> **To do**
Given the entries that follow, write out exactly the lines starting at the one containing "Task: Open the Appearance tab" and ending at the one containing "Nguồn Phí, lệ", both ends included, and only those.
[[ Records to use open ]]
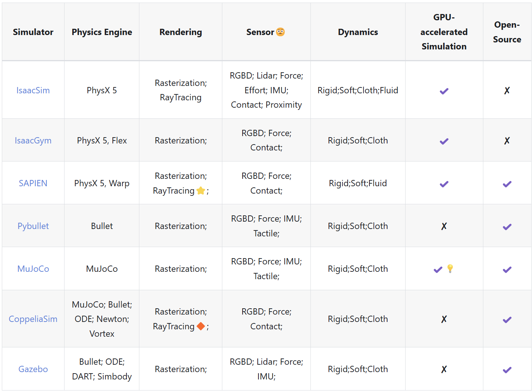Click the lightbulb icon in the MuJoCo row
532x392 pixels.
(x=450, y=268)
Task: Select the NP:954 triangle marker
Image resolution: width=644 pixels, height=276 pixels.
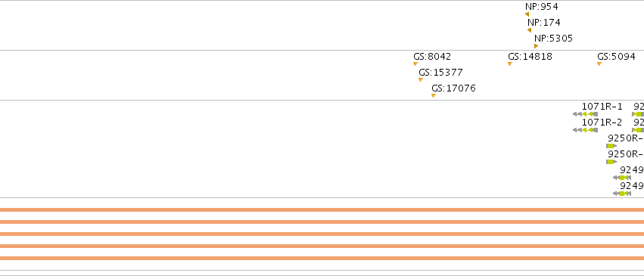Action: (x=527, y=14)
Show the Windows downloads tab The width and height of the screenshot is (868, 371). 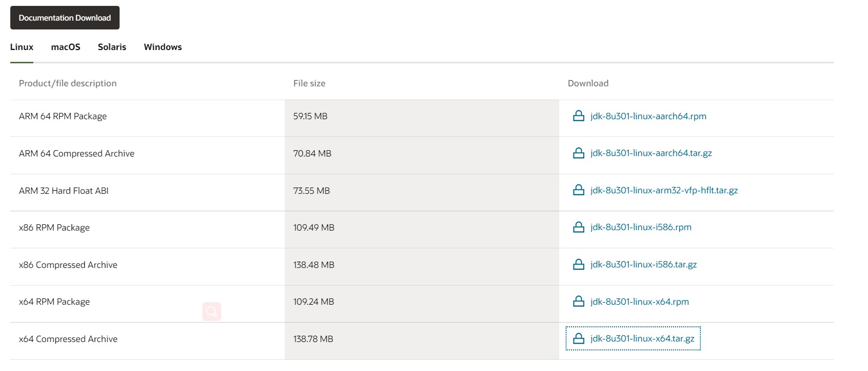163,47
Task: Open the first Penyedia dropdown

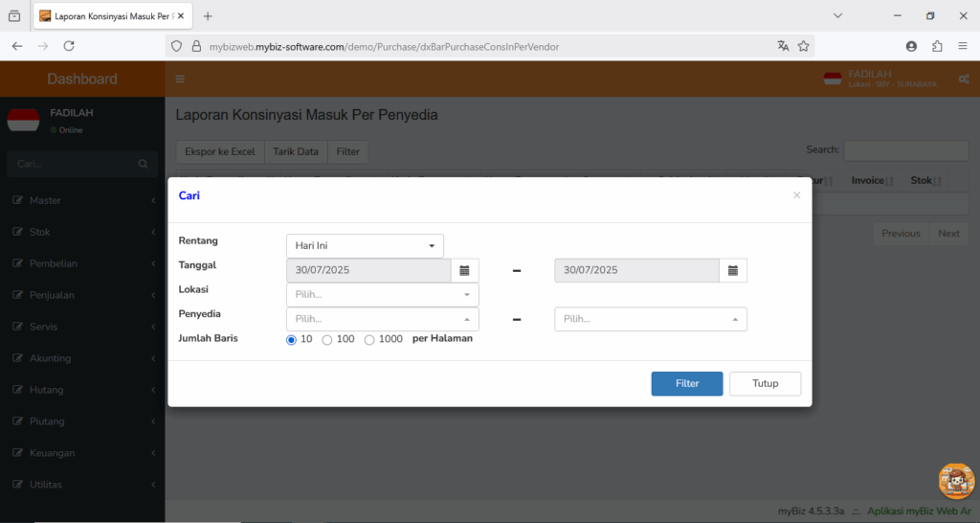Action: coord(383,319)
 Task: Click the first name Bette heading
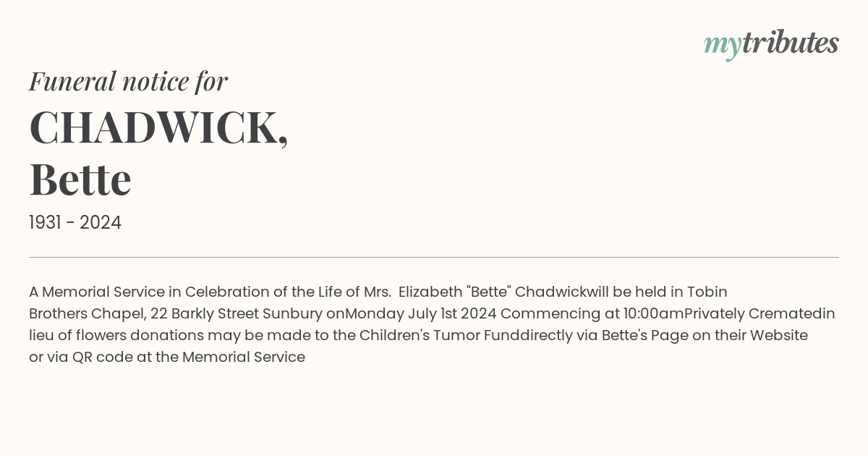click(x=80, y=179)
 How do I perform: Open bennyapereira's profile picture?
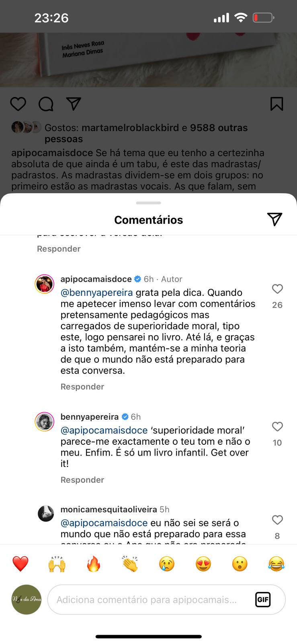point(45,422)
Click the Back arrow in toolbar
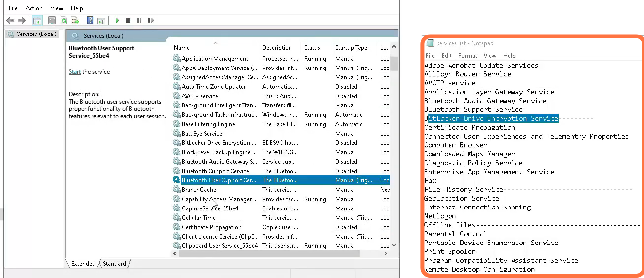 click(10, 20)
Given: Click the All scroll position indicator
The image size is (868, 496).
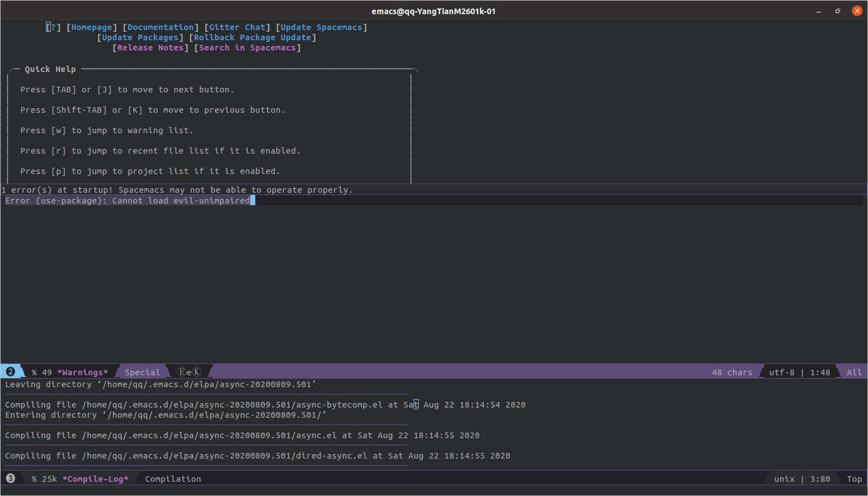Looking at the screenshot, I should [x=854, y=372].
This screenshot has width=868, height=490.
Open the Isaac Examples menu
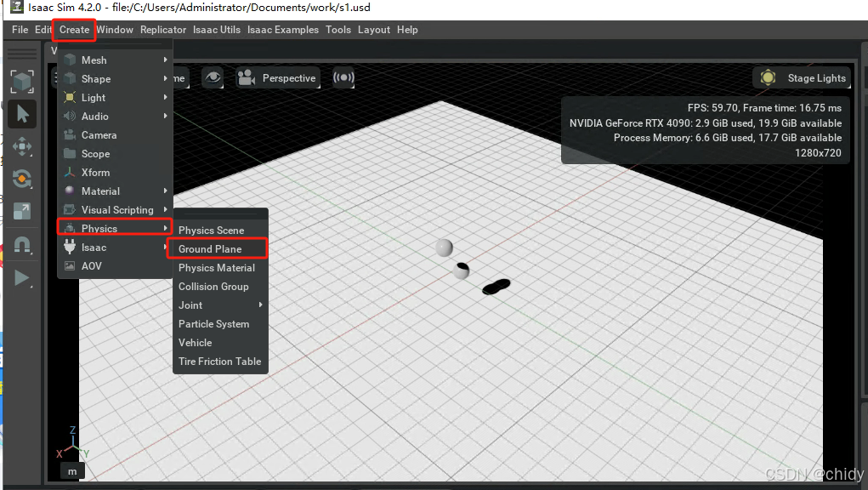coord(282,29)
[[ Records to use closed ]]
[[ Records to use open ]]
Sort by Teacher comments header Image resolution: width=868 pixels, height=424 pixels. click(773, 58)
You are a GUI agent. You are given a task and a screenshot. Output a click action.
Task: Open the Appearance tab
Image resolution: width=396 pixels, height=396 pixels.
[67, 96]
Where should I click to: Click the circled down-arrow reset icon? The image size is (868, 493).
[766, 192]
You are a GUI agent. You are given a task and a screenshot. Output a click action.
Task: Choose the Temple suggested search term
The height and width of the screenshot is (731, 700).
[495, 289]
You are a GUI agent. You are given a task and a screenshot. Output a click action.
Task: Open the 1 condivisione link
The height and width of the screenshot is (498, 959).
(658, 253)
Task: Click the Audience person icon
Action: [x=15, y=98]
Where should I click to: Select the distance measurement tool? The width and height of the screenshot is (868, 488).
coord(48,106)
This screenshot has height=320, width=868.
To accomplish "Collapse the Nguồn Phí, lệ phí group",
[[ Records to use closed ]]
> **Task response**
Task: Open the Appearance tab
Image resolution: width=396 pixels, height=396 pixels.
[67, 96]
Where should I click to: Click the circled down-arrow reset icon? The image size is (868, 493).
[766, 192]
You are a GUI agent. You are given a task and a screenshot. Output a click action.
Task: Choose the Temple suggested search term
The height and width of the screenshot is (731, 700).
[495, 289]
You are a GUI agent. You are given a task and a screenshot. Output a click action.
Task: Open the 1 condivisione link
The height and width of the screenshot is (498, 959).
(658, 253)
Task: Click the Audience person icon
Action: [x=15, y=98]
Where should I click to: Select the distance measurement tool? The width and height of the screenshot is (868, 488).
coord(48,106)
This screenshot has height=320, width=868.
To accomplish "Collapse the Nguồn Phí, lệ phí group",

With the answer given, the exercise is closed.